Not_Having_Fun's picture

I totally agree if one parent is more available than the other. It makes total sense.

As a mother if I were to have to have shared custody I would want ANY extra time I could with my child. As a stepparent also, I would rather not spend student free days or school holidays with just SD when she could be with BM & Im sure SD would rather spend the time with BM than me. SD doesn't come to our place to visit me or for me, it's for DH. If DH is working or whatever & BM isn't & would like to spend more time with SD I think it's more than sensible & good for everyone involved.

Unfortunately SD's BM is not interested in any extra time with SD which I can't understand.

I also agree that one stable home where a majority of the time is spent is a more settled situation. 50/50 works well for some kids, they handle the constant transfer well but others would benefit more from one household being the main care giver & the other say EOW. This is hard for the parents though as I can only imagine that each would want the majority of custody. It's a hard one.

Freshstart's picture

Thankyou for understanding. I get that each situation is different and I am trying not to be judgemental. It's more that I am in shock a lot of the time and out of my depth. Why all the games and the priority for money over a child?

Your situation sounds a lot like mine. BM does not want to do the extra time even when she can. SD wants only Dad. Dad is at work a lot and very busy right now. Everything is out of kilter. BM is a stay at home mum who does not need to parent 50% of her life and does not want to. Me juggling work and a 4 year old and then stuck on student free days and holidays with resentful SD.

Freshstart's picture

SD just arrived. I rang her to let her know I will come up and let her in because she had forgotten her key. She was so cold and unhappy on the phone and in person. I remained calm and polite and asked how her study was going etc. She warmed up a bit but this is not easy. I know I have to be the adult and be calm. I value the time off work for my son but feel both DH and BM are getting away with all this. One building a career whilst mine meanders along and one putting her feet up in her free house and $500/week. Ok so I am starting to be a little bit angry and resentful.

Ranting I know.

Not_Having_Fun's picture

It really should never come down to money grabbing or anything besides what's in the child's best interests! It's revolting how people can put money or their own social lives in front of the child's well being. The child was brought into the world to be loved (99% of the time) & just because a divorce happens does not mean you should not have the same love & want for your child! I don't & never will understand how a biological parent could put themselves first in such a big way.

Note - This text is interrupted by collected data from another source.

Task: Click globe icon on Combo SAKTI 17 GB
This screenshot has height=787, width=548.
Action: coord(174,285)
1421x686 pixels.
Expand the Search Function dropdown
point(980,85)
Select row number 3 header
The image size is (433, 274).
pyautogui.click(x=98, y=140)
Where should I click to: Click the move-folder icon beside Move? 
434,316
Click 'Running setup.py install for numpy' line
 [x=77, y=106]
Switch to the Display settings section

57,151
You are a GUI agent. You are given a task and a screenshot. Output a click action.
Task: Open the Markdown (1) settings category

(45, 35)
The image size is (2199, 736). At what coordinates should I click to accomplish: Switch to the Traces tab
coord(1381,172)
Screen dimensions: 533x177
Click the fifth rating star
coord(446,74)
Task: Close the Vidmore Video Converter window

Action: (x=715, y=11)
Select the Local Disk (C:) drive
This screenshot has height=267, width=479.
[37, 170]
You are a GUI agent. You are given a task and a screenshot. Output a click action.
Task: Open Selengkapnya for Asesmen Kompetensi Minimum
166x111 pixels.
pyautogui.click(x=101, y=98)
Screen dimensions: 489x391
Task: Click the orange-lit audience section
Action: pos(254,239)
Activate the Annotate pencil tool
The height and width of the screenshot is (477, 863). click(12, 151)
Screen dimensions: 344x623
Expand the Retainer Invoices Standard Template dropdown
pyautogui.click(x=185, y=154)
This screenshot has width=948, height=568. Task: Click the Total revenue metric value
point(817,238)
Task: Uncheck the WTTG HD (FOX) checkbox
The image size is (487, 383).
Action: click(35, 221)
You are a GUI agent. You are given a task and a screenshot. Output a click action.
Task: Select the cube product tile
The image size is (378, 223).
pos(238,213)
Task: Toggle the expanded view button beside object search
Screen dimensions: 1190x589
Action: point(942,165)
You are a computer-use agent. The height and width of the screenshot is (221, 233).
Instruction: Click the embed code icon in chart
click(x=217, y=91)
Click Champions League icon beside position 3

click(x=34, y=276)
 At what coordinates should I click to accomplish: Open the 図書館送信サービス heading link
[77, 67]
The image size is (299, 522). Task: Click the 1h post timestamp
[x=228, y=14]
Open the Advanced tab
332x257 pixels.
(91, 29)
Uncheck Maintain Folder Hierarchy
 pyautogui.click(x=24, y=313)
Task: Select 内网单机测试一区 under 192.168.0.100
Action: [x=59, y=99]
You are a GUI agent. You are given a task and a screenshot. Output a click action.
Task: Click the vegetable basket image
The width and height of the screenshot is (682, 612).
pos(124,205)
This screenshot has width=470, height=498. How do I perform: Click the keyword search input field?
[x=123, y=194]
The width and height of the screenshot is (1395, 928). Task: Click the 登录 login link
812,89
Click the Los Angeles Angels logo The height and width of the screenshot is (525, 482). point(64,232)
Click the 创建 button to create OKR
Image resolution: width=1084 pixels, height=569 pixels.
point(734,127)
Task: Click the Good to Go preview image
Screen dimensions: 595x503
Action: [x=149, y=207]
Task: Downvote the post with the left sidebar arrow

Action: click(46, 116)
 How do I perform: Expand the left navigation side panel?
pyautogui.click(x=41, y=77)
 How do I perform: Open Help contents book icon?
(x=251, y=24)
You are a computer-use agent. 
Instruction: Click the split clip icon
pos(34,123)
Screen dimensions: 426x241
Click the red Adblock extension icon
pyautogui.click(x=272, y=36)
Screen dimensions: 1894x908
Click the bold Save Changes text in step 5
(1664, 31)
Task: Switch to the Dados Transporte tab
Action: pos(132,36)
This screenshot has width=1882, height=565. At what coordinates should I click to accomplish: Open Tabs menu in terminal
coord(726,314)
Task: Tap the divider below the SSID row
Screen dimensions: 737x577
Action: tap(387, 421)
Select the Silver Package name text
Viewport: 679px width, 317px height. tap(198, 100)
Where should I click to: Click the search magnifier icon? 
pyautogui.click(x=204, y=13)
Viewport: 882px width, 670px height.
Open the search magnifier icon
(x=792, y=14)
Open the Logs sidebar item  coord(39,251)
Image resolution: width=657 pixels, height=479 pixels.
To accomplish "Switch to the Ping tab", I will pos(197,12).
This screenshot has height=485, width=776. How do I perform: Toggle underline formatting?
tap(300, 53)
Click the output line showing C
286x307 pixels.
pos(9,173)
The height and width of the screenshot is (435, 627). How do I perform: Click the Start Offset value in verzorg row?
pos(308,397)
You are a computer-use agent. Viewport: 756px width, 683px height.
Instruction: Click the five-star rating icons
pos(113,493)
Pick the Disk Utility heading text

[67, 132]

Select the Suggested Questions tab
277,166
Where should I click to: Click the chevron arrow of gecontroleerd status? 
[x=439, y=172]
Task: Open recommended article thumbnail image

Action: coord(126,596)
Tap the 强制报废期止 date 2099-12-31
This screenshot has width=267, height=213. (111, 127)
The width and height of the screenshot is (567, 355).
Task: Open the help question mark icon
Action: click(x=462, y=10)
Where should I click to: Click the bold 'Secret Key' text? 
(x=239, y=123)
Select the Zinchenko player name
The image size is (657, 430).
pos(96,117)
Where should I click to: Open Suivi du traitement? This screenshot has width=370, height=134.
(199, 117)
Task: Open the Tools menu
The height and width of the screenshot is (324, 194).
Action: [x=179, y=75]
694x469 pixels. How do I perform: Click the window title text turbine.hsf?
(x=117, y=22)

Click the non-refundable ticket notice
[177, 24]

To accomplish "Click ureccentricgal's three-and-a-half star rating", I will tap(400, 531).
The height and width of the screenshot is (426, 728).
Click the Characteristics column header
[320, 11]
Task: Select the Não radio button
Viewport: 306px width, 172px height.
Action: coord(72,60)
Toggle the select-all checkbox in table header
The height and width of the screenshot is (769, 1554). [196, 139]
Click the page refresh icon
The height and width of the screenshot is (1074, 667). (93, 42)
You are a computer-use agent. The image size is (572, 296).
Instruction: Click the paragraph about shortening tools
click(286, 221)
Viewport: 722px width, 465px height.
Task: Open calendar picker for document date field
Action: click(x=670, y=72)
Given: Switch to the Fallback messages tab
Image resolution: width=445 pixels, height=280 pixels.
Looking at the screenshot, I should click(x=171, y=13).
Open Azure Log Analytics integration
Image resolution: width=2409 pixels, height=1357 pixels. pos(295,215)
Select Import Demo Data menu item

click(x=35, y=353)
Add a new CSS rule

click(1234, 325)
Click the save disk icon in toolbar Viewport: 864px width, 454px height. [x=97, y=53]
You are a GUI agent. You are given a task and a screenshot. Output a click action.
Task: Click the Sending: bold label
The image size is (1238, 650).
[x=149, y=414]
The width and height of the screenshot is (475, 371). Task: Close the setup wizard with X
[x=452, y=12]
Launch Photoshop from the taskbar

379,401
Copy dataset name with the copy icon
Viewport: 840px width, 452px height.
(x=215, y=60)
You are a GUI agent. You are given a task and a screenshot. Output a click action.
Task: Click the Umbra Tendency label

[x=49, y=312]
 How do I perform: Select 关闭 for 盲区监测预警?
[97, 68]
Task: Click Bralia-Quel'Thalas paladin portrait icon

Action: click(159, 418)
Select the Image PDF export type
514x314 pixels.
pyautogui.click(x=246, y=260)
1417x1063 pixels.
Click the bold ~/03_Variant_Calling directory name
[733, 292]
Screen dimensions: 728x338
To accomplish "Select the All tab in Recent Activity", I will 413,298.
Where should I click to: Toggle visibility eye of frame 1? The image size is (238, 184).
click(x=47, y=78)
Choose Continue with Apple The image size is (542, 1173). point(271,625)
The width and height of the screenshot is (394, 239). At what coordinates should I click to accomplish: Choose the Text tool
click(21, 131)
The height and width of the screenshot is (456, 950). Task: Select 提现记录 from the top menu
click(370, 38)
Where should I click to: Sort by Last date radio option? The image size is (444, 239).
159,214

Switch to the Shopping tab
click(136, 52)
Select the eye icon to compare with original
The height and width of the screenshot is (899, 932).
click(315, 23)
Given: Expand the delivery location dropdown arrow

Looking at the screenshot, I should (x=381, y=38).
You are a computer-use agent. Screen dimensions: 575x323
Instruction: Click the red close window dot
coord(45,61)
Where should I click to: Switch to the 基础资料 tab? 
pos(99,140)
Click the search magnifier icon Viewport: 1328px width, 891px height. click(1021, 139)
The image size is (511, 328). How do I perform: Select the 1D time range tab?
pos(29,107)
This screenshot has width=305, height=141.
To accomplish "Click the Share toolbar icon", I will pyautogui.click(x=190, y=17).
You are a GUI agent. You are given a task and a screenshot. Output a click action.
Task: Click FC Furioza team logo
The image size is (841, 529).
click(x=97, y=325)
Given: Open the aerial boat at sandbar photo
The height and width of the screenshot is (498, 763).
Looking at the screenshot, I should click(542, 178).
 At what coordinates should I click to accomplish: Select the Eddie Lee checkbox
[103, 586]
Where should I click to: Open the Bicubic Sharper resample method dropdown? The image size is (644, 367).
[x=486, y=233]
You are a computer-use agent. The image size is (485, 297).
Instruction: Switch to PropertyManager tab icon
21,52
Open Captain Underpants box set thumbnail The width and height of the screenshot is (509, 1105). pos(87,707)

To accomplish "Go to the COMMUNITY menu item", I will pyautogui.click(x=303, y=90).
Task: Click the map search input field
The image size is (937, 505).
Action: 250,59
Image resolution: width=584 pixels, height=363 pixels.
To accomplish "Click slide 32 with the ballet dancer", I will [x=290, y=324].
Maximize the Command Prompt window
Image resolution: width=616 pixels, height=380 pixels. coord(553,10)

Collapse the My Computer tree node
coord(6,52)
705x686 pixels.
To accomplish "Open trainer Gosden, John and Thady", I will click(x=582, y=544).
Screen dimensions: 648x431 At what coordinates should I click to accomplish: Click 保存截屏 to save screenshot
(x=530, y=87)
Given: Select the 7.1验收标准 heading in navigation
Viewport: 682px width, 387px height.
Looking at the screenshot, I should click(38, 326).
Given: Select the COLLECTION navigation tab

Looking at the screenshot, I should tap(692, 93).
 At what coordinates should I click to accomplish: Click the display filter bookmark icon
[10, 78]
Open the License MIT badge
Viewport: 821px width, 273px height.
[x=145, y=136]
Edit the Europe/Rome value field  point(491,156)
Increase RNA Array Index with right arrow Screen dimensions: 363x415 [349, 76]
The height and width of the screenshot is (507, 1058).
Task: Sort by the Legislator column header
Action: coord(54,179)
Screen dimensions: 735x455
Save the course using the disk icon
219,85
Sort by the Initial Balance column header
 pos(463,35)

That's really sad that your BM has the free time but not the desire to spend more with your SD. It's obvious your SD would like to be spending that time with her BM & not being rude to you but that's only normal, who would rather be with their SP than their BM? (Well there would be some situations but you know what I mean).

I understand you would feel resentful that its easy for both BM & DH to have you look after SD & they use that. Maybe you could try pointing out that it seems SD is a bit resentful she has to spend that time with you & would prefer to spend it with one of her parents? I guess your kind of stuck though if DH is working & BM won't want to take her for any time aside from her 50/50. Try not to let BM's free ride get to you. Unfortunately there's nothing you can do to change that & the more you let it eat you the worse you will feel resentful towards her & spending your time, thoughts & emotions on her SO isn't worth it - or going to change anything. Just believe in karma & hopefully BM will not always be on a free ticket.

Good luck, I hope something works out for all of you!